NU DAN SKETSA BURAM KE-NU-AN KITA[1]
(Sebuah Ikhtiar Membaca NU “Setengah”
Kritis)
Muqoddimah
Hingga
saat ini perbincangan tentang—atau paling tidak ada hubungannya
dengan—Nahdlatul Ulama (NU) boleh
dikatakan masih menarik, tidak hanya bagi Nahdliyin, tetapi juga bagi
non-Nahdliyiin. Meskipun ada indikasi melemahnya jumlah non-Nahdliyin ataupun
orientalis yang concern meneliti/menulis tentangnya, wacana
(Jamaah/jam’iyah) NU masih dianggap menarik tidak hanya bagi para akademisi,
tetapi –lebih dari itu—bagi para politisi/pegiat perpolitikan.
Menariknya
wacana NU, pada gilirannya membawa nya menjadi objek/komoditas politik yang
‘menggiurkan’ selain juga tidak sedikit aktor-aktor politik yang muncul dari
kalangan Nahdliyin. Suatu kondisi yang bisa jadi menguntungkan, tetapi juga
sangat tidak menutup kemungkinan
merugikan NU. Jika dibandingkan dengan era—sebut saja—orde baru,
kondisi NU di pasca reformasi 1998 jauh lebih baik, terutama jika dilihat dari semakin
banyak munculnya aktor-aktor baik di legislatif maupun eksekutif. Bisa
dikatakan ‘anak-anak’ NU tidak lagi hanya “meramaikan pesantren, masjid-musholla”

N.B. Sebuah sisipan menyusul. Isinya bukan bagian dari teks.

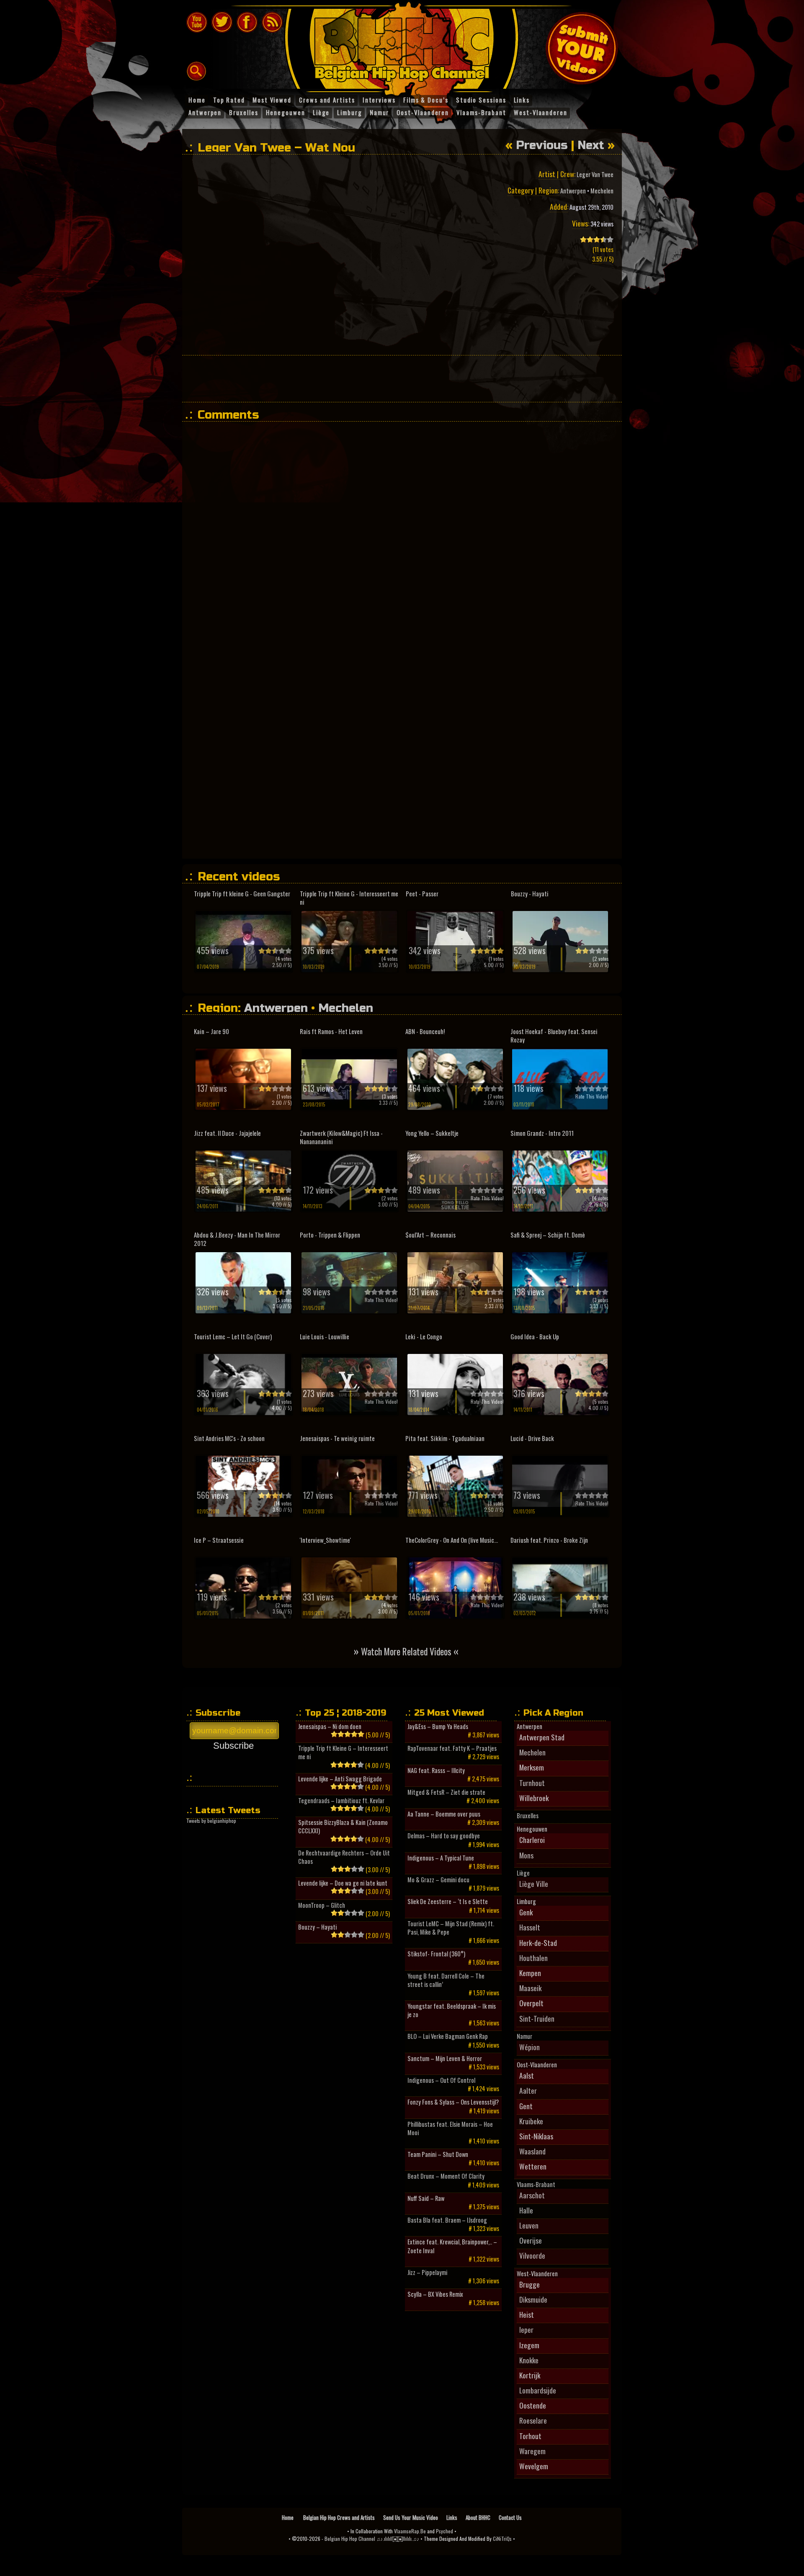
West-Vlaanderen (537, 2274)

dan diidentikkan dengan masyarakat pinggiran; manusia Indonesia ‘kelas dua’.
Singkatnya,
NU dengan sadar atau tidak tampaknya telah ‘ber-mertamorfosis’ lebih maju,
terutama dalam politik kekuasaan. Pertimbangan NU untuk kembali ke khittah 1926
sampai saat ini barangkali adalah pilihan strategis dibandingkan dengan keterlibatan
NU secara jam’iyah pada ranah politik praktis di masa lalu. Meski berbalik arah
untuk kembali ke khittah, pada praktiknya nada-nadanya kondisi untuk
netral—keluar dari silang-sengkarut politik praktis jauh dari kata mudah.
Sehingga, ‘kembali ke khittah’ menjadi multi-tafsir tersendiri di
kalangan elit-elit NU.
Kita
bisa melihat satu tahun terakhir misalnya (baca: menjelang pemilu legislatif,
pemilu kepala daerah hingga pilpres), memberi efek pada ormas-ormas termasuk
NU. Salah satu akibat yang pasti dari kondisi tersebut adalah misalnya; bagian
jam’iyah NU mulai Lembaga, Lajnah, Banom hingga ‘sayap-sayap’ NU pun menjadi
‘sangat hidup’. Bagai mana tidak; lembaga, banom atau organisasi ‘sayap’ NU
yang sebelumnya lama—bisa dikatakan—‘mati suri’, serentak menjadi ramai-hidup
kembali. Dari kondisi tersebut, kita bisa melihat senyum ‘optimisme’ para kader
setelah cukup lama senyap. Setelah itu, kita tidak bisa memastikan—kalau
penulis cenderung ragu—apakah senyum euphoria tersebut tetap terjaga dan
berlanjut dengan follow-up yang berarti.
Ulasan
di atas adalah sedikit gambaran sekilas. Di samping itu—misalnya—kita masih dihadapkan
dengan beberapa tantangan dan ‘gelombang’ pasang-surut militansi (semakin
pudarnya ideologi) di internal serta cukup disibukkan untuk merespon gerakan-gerakan
ekstreme ‘islam’ yang berimplikasi pada disintegrasi bangsa Indonesia.
Nahdliyin dan Nasib Bangsa
Membahas
NU—saya anggap—sama juga membahas Bangsa Indonesia. Alasan sederhananya adalah
NU adalah organisasi dengan basis massa terbanyak (assawadul a’dzom) di Indonesia. Sebuah
kuantitas yang mungkin bisa dibanggakan, meski kondisi ini rasanya tidak berbanding
lurus dengan tingkat loyalitas. Alasan lain adalah, warga NU banyak dari
kalangan menengah ke bawah. Kondisi ini hingga saat ini menyumbang stigma
(golongan lain) bahwa NU identik dengan ke-kuno-kuno-an, miskin dan
bahkan ‘kolot’; NU adalah Islam Tradisional-konservatif[3]
(dalam arti stagnan, tidak progressif). Sedang, sejurus dengan stigma tersebut,
kita tentu mengetahui bahwa ‘kemiskinan’ adalah termasuk deretan wacana/isu
penting Negara tercinta ini.
Sejarah
juga sebenarnya sudah cukup membuktikan bahwa Nahdliyin; kaum pesantren serta
para intelektual/ulama (sebagai Islam Tradisional-Progresif[4])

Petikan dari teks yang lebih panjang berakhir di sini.